Stores are one of two things:

  1. Big, seriously impressive and very expensive
  2. Small and carefully curated – These kind of stores don’t flock the shelves with items. They’ll have one of everything they sell and the rest of the stock out the back.  It means a decluttered store that is easy to browse and creates a more relaxing experience.

Kith NYC (Big, Immersive Experience)

Kith was the most ridiculous retail store I’d ever been in. The sneaker & streetwear emporium felt like half museum and half retail store. The registers saw a flock of loyal customers waiting with credit card in hand.

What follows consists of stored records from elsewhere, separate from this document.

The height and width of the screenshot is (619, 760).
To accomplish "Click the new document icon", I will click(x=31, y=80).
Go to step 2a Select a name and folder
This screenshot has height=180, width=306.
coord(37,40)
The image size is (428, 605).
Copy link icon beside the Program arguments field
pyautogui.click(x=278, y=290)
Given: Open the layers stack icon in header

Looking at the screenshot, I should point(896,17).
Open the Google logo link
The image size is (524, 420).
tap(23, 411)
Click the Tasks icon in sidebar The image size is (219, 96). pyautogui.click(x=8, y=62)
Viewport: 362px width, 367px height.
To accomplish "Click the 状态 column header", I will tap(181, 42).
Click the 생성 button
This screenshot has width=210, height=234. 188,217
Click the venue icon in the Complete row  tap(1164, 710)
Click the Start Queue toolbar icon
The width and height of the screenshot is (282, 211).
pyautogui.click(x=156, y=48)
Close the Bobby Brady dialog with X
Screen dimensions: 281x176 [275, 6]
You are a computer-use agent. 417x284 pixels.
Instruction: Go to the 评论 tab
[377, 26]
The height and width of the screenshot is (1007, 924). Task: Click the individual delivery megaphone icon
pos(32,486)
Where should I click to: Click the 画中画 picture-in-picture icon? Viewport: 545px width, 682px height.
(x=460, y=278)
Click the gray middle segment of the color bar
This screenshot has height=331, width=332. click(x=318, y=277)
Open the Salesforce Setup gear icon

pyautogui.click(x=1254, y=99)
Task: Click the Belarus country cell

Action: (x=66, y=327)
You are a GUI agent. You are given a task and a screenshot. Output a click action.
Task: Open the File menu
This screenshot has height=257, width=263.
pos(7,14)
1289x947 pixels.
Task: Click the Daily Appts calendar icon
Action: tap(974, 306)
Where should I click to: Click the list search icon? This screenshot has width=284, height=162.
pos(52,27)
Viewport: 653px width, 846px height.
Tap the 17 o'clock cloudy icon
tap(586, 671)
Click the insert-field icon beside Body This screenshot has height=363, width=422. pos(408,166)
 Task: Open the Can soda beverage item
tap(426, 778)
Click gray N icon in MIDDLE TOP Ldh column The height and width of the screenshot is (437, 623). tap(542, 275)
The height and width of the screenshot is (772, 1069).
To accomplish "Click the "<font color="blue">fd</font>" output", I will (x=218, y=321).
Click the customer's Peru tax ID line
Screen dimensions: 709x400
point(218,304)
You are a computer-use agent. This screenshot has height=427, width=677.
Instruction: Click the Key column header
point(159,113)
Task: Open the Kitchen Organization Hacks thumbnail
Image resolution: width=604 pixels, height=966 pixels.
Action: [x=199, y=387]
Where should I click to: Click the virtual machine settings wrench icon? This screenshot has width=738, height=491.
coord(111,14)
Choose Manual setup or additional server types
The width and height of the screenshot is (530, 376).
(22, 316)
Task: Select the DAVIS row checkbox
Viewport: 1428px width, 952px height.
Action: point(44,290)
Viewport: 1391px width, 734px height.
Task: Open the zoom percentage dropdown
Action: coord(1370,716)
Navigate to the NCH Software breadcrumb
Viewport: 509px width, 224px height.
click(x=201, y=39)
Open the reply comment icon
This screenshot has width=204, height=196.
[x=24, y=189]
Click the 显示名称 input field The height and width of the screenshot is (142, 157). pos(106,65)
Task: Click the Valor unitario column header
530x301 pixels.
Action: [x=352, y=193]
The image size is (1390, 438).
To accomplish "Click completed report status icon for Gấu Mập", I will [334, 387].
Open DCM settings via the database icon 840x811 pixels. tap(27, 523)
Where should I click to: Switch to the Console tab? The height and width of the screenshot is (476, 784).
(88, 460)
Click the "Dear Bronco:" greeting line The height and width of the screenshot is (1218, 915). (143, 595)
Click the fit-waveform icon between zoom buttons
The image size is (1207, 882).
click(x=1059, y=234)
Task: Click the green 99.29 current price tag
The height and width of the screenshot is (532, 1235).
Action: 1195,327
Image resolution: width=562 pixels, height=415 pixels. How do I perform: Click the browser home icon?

Somewhere between the 10,000 HB pencils that lined a feature wall and the ceiling full of white sneakers, this place just had a buzz to it. You didn’t want to leave.

Plug: Always good to see our clients zanerobe in there (and Urban Outfitters, Barneys, Nordstrom and just about everywhere else) as well.

 Saturdays Surf NYC (Curated)

Saturdays was easily our favourite. Walk in the door and you don’t see product, you see surf-themed props and a friendly face behind a coffee machine. All elements were complimentary to their aspirational brand aesthetic.

Staff aren’t salesy. In fact, they encourage you to buy a coffee and relax in their courtyard out the back (yep, they have a courtyard to escape from the hustle and bustle of Soho). Everyone that I saw come into the store stayed longer than 5 minutes and most bought something. They also loaded your bag up with a myriad of brand stickers to ensure you could spread your brand allegiance.

Sell Culture

This was the area of brand building that the US really impressed me with.

The stores that do culture best think like they’re a human.

It’s like they say, ‘If I, Urban Outfitters, were a human, what would I like? Lets fill my store with things that represent my values. We’ll sell them but we won’t really make much money off them. Hell, some of them might just be props.’

By surrounding their brand with things like Kurt Kobain books, old school records and nostalgic cameras, Urban Outfitters felt more relatable to their fashionable 20-somethings market.

Burton did it with flasks and ukuleles.
Kith did it with coffee table books on erotic photography.

Google & Amazon Dominance

Google & Amazon are everywhere, for everything.

We saw heaps of Amazon & Google Shopping delivery vans on the road for all categories of shopping – food, clothing, electrical goods etc.

As their foothold grows in Australia, brands will need to give their customers strong reasons to shop directly through you and not them, otherwise it could be a race to the bottom on price.

Amazon and eBay together already account for approximately $2 out of every $5 spent online in America. That’s leaving $3 out of every $5 for everyone else to fight for.

Like some social media experts, US Billboards and in-store signage weren’t short of a ‘hashtag’.

Many fashion, accessory and cosmetic brands all tried to capture post-purchase engagement with their customers by encouraging user generated content like… ‘Post yourself in your Calvins’.

Although not quite #thefrankeffect (which is social marketing genius), Chanel, Lancome & Calvin Klein, all featured a nominated hashtag as their sole messaging on prime real estate billboards we saw. It’s a trend that’s only growing because of the traceability.

Eventually, I believe brands will make it even more incentivised for loyal customers than ‘being featured on our gallery’ and start offering free product, store credit or exclusive event invites as both the tactic and social platforms mature to enable ecommerce transactions natively.

Collaborations

Collaborations are on the rise in a BIG way. Pharrell & G-Star, Vera Wang & H&M, Russell Westbrook & Barney’s. If you’re seen to have a marketable, hip, fashion edge to you as a celebrity, the big brands are willing to pay.

Sure, the large multi-national brands can buy celebrity star power in an attempt to influence and gain the loyal following their chosen star has, but there is nothing stopping smaller localised brands doing the same by pairing with local complimentary brands, artists or designers.

In Summary

US retail and brand are doing some great work, but there’s plenty of room for improvement. Online and Offline are still two different worlds. No-ones nailed the omnichannel experience yet.